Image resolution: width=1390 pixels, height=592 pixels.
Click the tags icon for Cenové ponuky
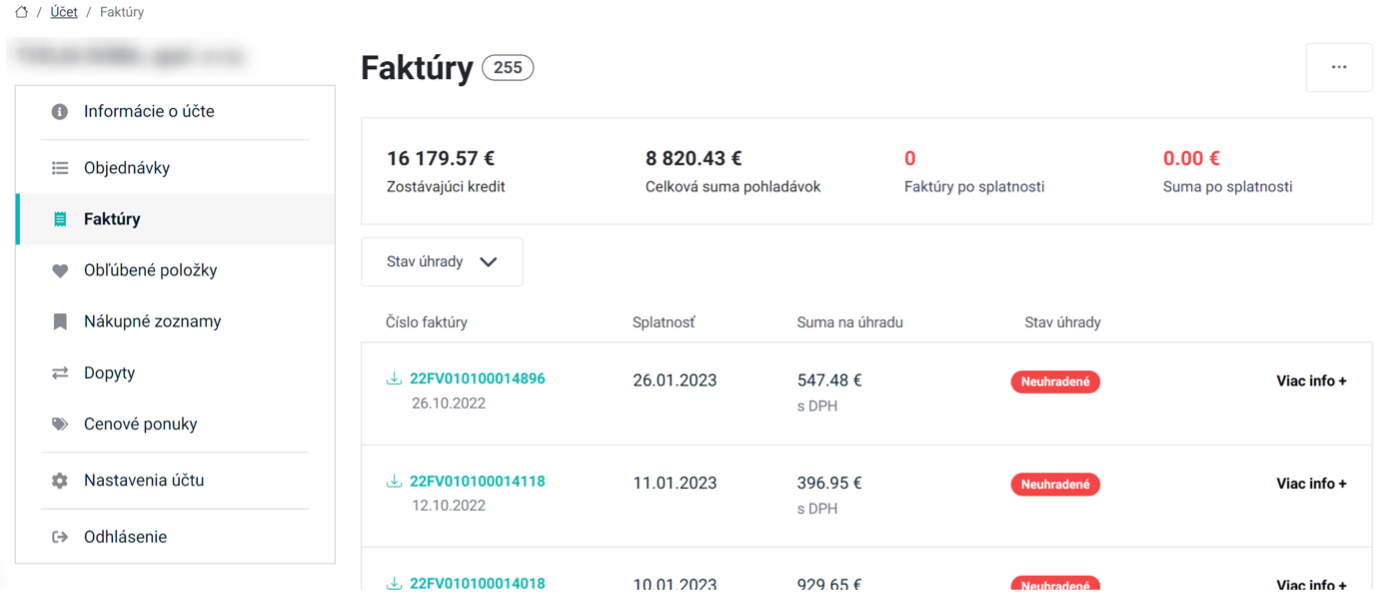click(x=60, y=424)
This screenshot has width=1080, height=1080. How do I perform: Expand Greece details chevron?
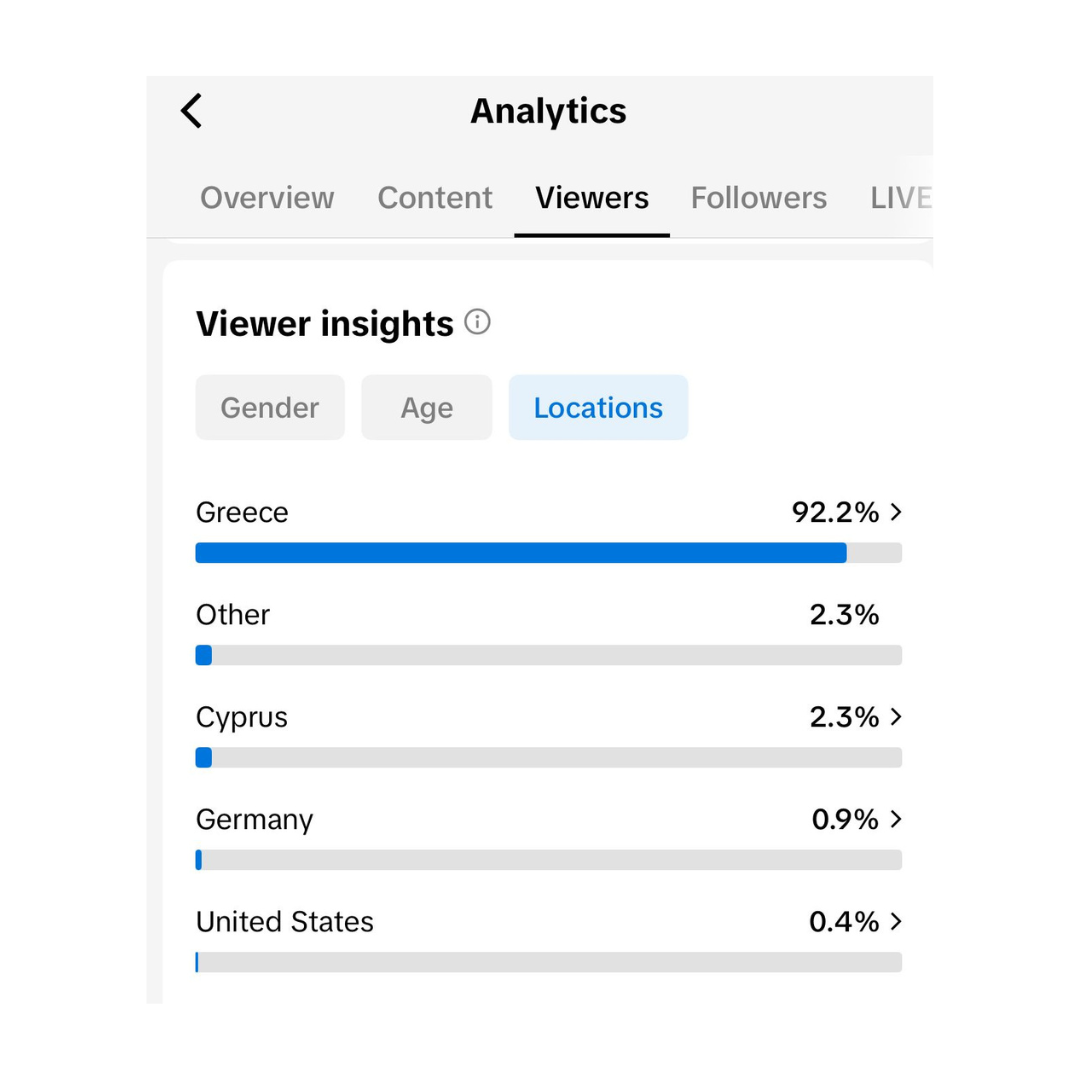click(x=896, y=512)
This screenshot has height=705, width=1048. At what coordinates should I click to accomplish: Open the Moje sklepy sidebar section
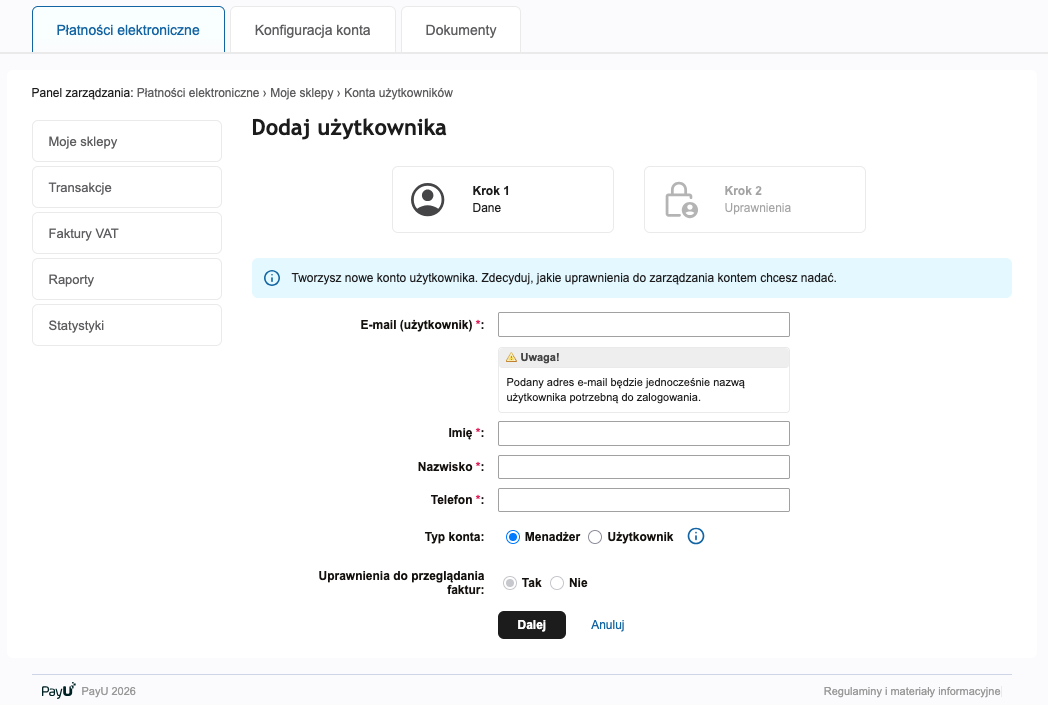[x=126, y=140]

════

- PROBLEM DESCRIPTION -
Copy out all the records exactly as they read, and omit the pictures.

- COMPLETED TASK -
Image resolution: width=1390 pixels, height=592 pixels.
Click the tags icon for Cenové ponuky
click(x=60, y=424)
This screenshot has width=1080, height=1080. How do I perform: Expand Greece details chevron?
click(x=896, y=512)
This screenshot has height=705, width=1048. At what coordinates should I click to accomplish: Open the Moje sklepy sidebar section
[x=126, y=140]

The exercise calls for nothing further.